Search the records for the word "document". Copy every line where it appears.

_Supplied data_
■ ■ ■ ■ ■ ■ ■

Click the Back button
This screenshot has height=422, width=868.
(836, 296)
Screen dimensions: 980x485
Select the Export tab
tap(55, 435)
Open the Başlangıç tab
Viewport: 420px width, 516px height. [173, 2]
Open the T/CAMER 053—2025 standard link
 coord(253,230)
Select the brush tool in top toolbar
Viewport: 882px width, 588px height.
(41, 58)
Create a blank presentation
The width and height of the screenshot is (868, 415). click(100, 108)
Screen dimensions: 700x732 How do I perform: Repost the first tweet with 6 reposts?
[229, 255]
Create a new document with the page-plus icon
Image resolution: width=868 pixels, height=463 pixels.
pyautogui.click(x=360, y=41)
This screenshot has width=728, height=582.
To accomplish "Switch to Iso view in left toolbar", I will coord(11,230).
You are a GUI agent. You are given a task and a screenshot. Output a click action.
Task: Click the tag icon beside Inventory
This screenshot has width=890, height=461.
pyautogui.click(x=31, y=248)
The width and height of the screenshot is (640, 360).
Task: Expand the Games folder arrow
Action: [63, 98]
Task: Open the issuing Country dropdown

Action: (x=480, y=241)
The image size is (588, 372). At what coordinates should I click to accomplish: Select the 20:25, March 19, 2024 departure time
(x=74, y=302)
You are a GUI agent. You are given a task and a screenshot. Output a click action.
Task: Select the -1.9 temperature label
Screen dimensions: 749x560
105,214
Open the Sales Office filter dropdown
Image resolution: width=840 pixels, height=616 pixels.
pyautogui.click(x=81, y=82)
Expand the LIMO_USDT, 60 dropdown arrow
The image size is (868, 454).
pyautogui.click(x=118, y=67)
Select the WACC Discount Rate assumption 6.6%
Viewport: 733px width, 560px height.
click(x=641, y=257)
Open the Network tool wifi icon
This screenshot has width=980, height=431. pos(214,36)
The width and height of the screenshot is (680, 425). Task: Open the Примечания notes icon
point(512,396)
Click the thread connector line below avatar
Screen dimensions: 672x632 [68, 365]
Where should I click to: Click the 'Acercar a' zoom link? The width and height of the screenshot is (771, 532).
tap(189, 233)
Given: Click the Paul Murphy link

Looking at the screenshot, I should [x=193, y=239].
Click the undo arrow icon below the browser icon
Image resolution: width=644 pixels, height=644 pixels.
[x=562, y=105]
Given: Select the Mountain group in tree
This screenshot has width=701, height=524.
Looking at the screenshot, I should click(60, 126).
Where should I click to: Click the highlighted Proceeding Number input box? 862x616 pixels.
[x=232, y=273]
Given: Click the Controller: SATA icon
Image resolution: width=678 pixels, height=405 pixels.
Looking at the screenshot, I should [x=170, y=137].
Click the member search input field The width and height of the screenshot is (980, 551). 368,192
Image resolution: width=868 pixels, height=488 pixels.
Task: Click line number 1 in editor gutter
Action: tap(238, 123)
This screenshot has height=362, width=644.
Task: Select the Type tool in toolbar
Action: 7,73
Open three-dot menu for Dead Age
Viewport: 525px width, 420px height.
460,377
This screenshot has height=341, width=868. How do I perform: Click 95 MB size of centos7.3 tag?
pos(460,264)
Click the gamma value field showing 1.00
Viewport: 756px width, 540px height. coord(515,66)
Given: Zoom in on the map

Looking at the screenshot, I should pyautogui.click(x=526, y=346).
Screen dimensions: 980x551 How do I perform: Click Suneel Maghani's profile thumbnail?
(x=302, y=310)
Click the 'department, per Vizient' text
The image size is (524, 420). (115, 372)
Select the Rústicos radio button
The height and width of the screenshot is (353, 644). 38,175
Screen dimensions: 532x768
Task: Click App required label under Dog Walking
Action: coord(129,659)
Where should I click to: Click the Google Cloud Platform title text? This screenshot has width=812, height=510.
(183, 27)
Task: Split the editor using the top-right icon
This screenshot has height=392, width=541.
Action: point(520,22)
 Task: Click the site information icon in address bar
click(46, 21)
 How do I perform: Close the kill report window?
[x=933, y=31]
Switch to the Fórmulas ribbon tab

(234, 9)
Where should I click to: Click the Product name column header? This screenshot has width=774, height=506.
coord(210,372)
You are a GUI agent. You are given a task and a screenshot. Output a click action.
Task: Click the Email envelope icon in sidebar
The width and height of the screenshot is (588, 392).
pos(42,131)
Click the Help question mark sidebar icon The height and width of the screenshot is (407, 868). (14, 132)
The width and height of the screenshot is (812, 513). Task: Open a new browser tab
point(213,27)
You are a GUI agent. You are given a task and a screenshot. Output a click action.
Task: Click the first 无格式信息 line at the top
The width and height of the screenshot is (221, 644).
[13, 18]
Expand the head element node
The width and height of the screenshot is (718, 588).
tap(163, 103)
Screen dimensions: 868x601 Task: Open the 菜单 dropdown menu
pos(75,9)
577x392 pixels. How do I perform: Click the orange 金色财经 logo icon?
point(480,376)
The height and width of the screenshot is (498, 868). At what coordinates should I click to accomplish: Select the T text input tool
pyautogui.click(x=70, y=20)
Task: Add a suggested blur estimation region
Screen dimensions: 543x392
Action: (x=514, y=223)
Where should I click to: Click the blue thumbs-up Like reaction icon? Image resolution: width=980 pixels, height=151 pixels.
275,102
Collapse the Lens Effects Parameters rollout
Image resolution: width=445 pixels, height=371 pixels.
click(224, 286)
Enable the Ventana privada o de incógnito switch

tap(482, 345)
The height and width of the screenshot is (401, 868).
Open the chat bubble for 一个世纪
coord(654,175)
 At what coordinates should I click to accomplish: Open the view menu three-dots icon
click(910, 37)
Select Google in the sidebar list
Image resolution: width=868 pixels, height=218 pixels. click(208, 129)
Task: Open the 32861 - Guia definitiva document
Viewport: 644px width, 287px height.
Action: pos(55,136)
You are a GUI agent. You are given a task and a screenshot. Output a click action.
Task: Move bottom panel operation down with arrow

■ ■ ■ ■ ■ ■ ■

_Result_
Create a new document with the page-plus icon
Task: Open the 32861 - Guia definitiva document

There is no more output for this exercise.